- **Completa quanto segue**:
1. Stampa senza cambiare nulla la parte del brano sulla revoca degli amministratori che comincia dalle parole "2. – La sentenza" e termina dopo "contestata dalla controparte.".
2. Prosegui il brano sulla revoca degli amministratori dal punto in cui si interrompe.

- **Testo da leggere**:
::::

5) violazione e falsa applicazione dell’articolo 2383 c.c., comma 3, con riguardo alla clausola n. 3 del negozio medesimo, posto che il (OMISSIS) s.p.a. si era obbligato a corrispondere agli amministratori della controllata l’indennita’ di cui alla norma predetta per il caso di revoca anticipata senza giusta causa, mentre la situazione indicata non integra di per se’, come invece affermato dalla sentenza impugnata, la giusta causa di revoca;
6) violazione e falsa applicazione dell’articolo 2383 c.c., comma 3, in quanto le mere esigenze organizzative della societa’ capogruppo non escludono il diritto all’indennizzo per la revoca dell’amministratore;
7) violazione dell’articolo 2359 c.c. e articolo 2383 c.c., comma 3, perche’ la corte del merito non ha considerato come anche il controllo indiretto possa rilevare ai fini di stabilire una influenza dominante su altra societa’, onde non puo’ dirsi che, nella specie, (OMISSIS) s.p.a. avesse perduto il controllo su (OMISSIS) s.a. solo per averla ceduta alla (OMISSIS) s.p.a., dalla prima comunque controllata al 100%.
1.2. – Con l’unico motivo del ricorso incidentale condizionato, (OMISSIS) s.p.a. deduce, con riguardo al rigetto della propria eccezione di prescrizione, l’omesso esame di fatto decisivo, consistente nell’avere la corte del merito omesso di pronunciarsi sull’eccezione di inammissibilita’ del motivo di appello avverso, in quanto il (OMISSIS) s.p.a. aveva di fatto disconosciuto l’avviso di ricevimento, privo di sottoscrizione, onde controparte per potersene avvalere avrebbe dovuto proporre istanza di verificazione ex articolo 216 c.p.c. entro il termine di legge.
2. – La sentenza impugnata. Come ricordato, la corte d’appello ha ritenuto che non spetti al (OMISSIS) nessun compenso per la revoca anticipata dalla carica, in quanto il c.d. accordo di regia concluso tra la capogruppo (OMISSIS) s.p.a. e la controllata (OMISSIS) s.a. – in forza del quale la prima si obbligo’ a corrispondere sia il compenso agli amministratori della seconda, sia l’eventuale risarcimento per recesso dal rapporto senza giusta causa – si e’ risolto in virtu’ della clausola risolutiva espressa, contenuta nell’articolo 3, allorche’ (OMISSIS) s.p.a. cedette l’intero pacchetto azionario alla (OMISSIS) s.p.a., da essa interamente partecipata, con conseguente venir meno dell’obbligo contrattualmente assunto dalla capogruppo, in seguito alla comunicazione di volersene avvalere operata dalla capogruppo medesima con lettera del 6 marzo 1997, non contestata dalla controparte.

::::

- **Estratto dei dati**:
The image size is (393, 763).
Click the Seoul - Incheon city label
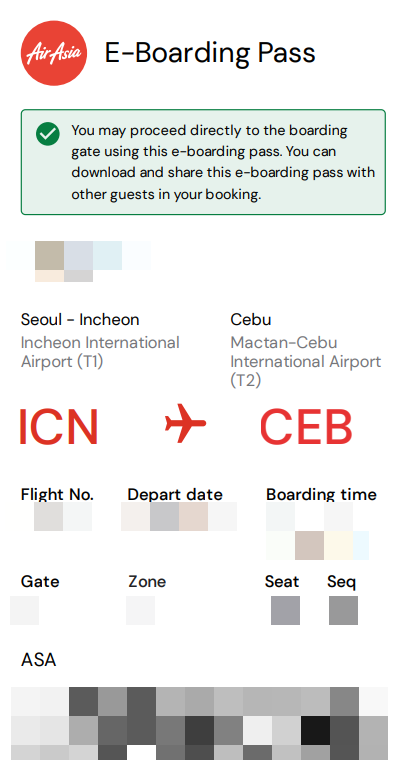80,320
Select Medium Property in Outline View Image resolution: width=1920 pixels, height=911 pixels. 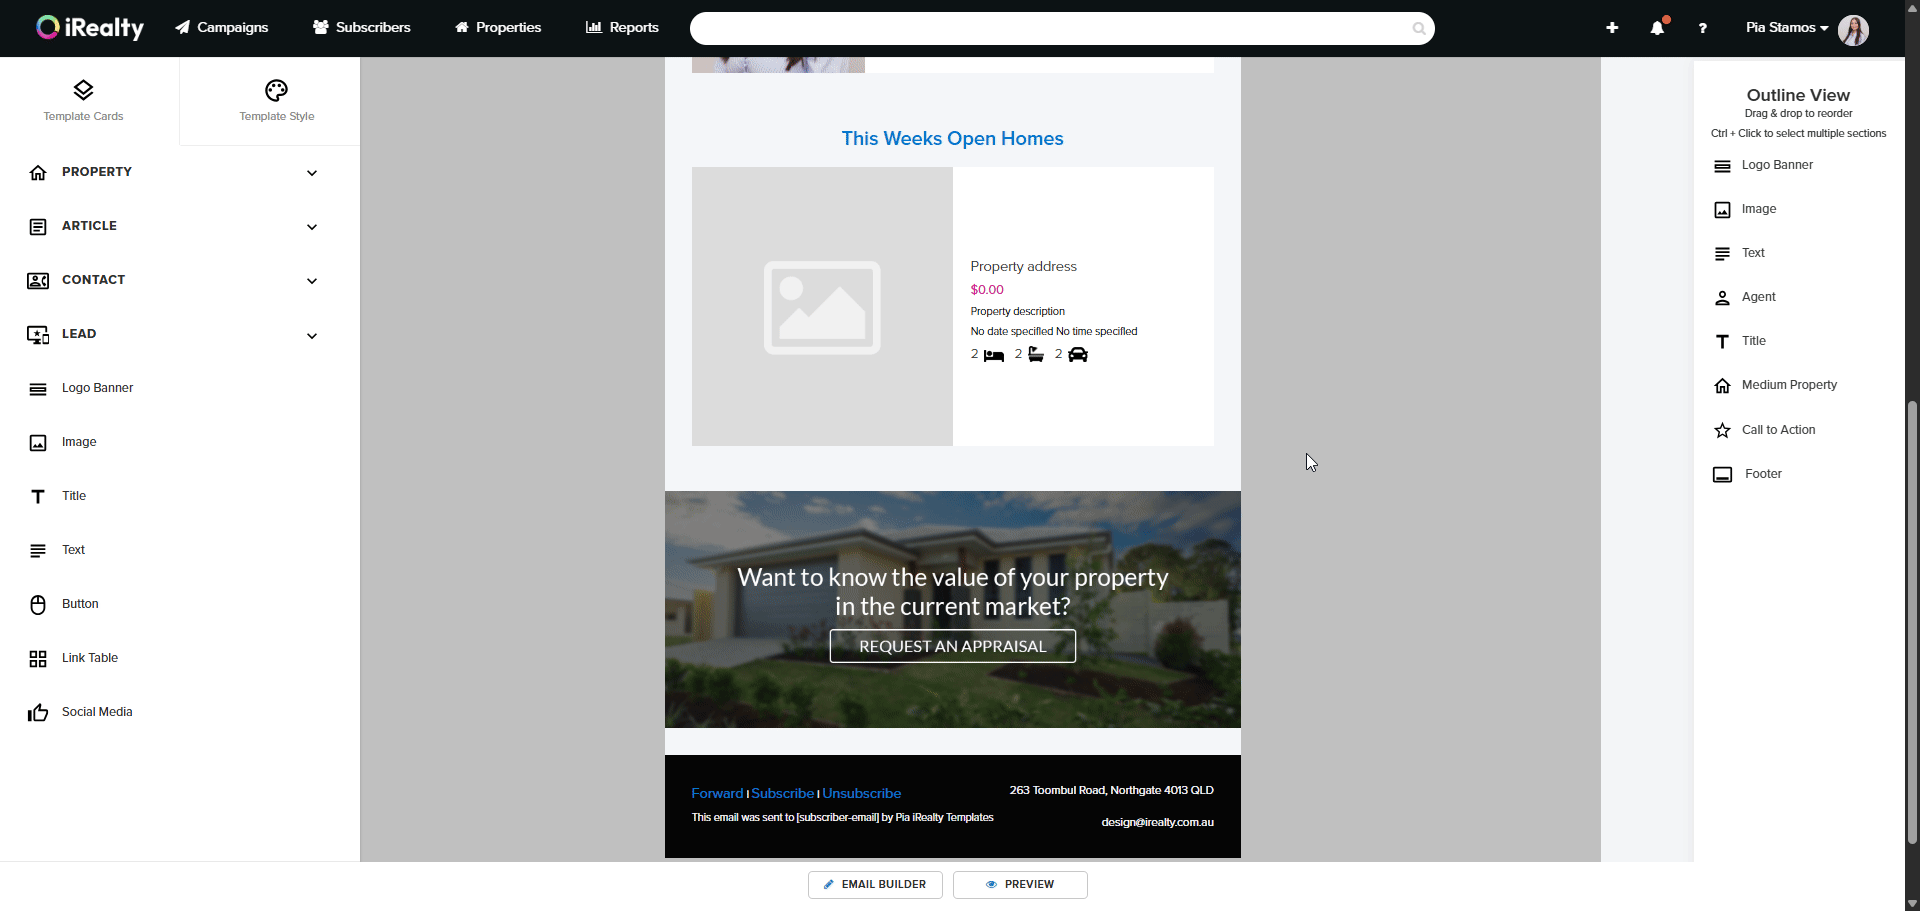(x=1788, y=385)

::::

- **Risposte per compito**:
1.
2. – La sentenza impugnata. Come ricordato, la corte d’appello ha ritenuto che non spetti al (OMISSIS) nessun compenso per la revoca anticipata dalla carica, in quanto il c.d. accordo di regia concluso tra la capogruppo (OMISSIS) s.p.a. e la controllata (OMISSIS) s.a. – in forza del quale la prima si obbligo’ a corrispondere sia il compenso agli amministratori della seconda, sia l’eventuale risarcimento per recesso dal rapporto senza giusta causa – si e’ risolto in virtu’ della clausola risolutiva espressa, contenuta nell’articolo 3, allorche’ (OMISSIS) s.p.a. cedette l’intero pacchetto azionario alla (OMISSIS) s.p.a., da essa interamente partecipata, con conseguente venir meno dell’obbligo contrattualmente assunto dalla capogruppo, in seguito alla comunicazione di volersene avvalere operata dalla capogruppo medesima con lettera del 6 marzo 1997, non contestata dalla controparte.

2.
Inoltre, la corte del merito, seppure in modo a volte intrecciato e discontinuo, ha aggiunto di reputare integrato il venir meno del vincolo fiduciario quale giusta causa di revoca degli amministratori da parte della societa’ controllata, attesi il peculiare rapporto con la controllante e la detta cessione azionaria.
Orbene, entrambe queste argomentazioni – costituenti autonome rationes decidendi e come tali contrastate dai motivi del ricorso – non colgono nel segno.
Giova ricordare che la vicenda e’ gia’ venuta all’esame di questa Corte, con riguardo all’azione proposta da altro amministratore revocato, e che pure ivi la sentenza impugnata, pronunciata dalla Corte d’appello di Napoli il 4 febbraio 2011, conteneva due distinte ed autonome rationes: “l’una consistente nel riconoscimento di una giusta causa di revoca dell’amministratore, l’altra consistente nella esclusione comunque di un obbligo della banca controricorrente di versare all’amministratore il compenso che avrebbe maturato sino alla scadenza naturale del mandato” (cfr. Cass. 10 settembre 2015, n. 17899). Peraltro, essendo in quel caso le questioni giuridiche sottoposte al vaglio di legittimita’ affatto diverse, non si tratta di un precedente in senso tecnico.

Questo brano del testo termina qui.